#### What is expected
In the listing below, a line holding "Click the words 'Chat Window' in the title" and a line holding "The image size is (600, 480)." mark the range. Retype both exactly, with all lines between them.

#### Material to process
=== Begin Enclosure ===

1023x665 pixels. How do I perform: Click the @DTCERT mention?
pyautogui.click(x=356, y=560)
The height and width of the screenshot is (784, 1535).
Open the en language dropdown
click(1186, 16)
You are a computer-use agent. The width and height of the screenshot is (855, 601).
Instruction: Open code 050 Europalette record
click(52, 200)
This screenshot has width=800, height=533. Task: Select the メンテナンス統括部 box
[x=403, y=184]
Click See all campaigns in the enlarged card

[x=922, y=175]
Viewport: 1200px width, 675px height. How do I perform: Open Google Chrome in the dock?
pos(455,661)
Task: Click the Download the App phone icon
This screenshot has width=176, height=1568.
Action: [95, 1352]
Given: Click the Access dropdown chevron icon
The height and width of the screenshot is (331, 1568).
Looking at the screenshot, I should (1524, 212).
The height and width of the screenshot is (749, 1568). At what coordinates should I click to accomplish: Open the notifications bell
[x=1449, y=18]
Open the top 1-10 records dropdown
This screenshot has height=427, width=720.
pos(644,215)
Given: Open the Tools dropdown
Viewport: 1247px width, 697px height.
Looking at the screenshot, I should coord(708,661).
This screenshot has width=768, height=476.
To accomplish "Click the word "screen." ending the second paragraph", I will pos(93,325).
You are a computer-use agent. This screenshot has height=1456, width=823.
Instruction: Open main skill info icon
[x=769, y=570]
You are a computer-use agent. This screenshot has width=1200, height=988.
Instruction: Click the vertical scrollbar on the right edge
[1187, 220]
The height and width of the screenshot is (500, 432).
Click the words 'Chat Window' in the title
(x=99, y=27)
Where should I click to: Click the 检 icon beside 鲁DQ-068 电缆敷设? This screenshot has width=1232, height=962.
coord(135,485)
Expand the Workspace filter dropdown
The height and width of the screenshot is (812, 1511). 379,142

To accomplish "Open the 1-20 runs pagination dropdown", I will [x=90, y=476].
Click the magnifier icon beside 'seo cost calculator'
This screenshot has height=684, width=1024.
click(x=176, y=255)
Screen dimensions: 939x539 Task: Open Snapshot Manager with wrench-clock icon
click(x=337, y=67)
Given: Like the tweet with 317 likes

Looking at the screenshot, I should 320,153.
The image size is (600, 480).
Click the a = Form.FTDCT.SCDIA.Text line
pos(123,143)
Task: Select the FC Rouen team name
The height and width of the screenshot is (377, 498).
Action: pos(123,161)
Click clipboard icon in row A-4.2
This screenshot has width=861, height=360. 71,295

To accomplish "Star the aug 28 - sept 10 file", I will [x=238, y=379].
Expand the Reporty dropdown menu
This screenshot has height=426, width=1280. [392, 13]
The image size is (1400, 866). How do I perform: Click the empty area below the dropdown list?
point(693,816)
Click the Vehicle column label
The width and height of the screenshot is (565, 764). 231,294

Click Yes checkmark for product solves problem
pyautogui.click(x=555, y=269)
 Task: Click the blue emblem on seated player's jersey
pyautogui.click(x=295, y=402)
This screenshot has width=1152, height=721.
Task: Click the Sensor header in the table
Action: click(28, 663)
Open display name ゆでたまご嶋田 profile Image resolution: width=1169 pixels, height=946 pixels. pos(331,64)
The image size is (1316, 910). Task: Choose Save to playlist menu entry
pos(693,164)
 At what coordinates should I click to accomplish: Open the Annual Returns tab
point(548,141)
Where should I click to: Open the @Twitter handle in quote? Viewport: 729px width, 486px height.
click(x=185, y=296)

=== End Enclosure ===

#### Response
Click the words 'Chat Window' in the title
(x=99, y=27)
Where should I click to: Click the 检 icon beside 鲁DQ-068 电缆敷设? This screenshot has width=1232, height=962.
coord(135,485)
Expand the Workspace filter dropdown
The height and width of the screenshot is (812, 1511). 379,142

To accomplish "Open the 1-20 runs pagination dropdown", I will [x=90, y=476].
Click the magnifier icon beside 'seo cost calculator'
This screenshot has height=684, width=1024.
click(x=176, y=255)
Screen dimensions: 939x539 Task: Open Snapshot Manager with wrench-clock icon
click(x=337, y=67)
Given: Like the tweet with 317 likes

Looking at the screenshot, I should 320,153.
The image size is (600, 480).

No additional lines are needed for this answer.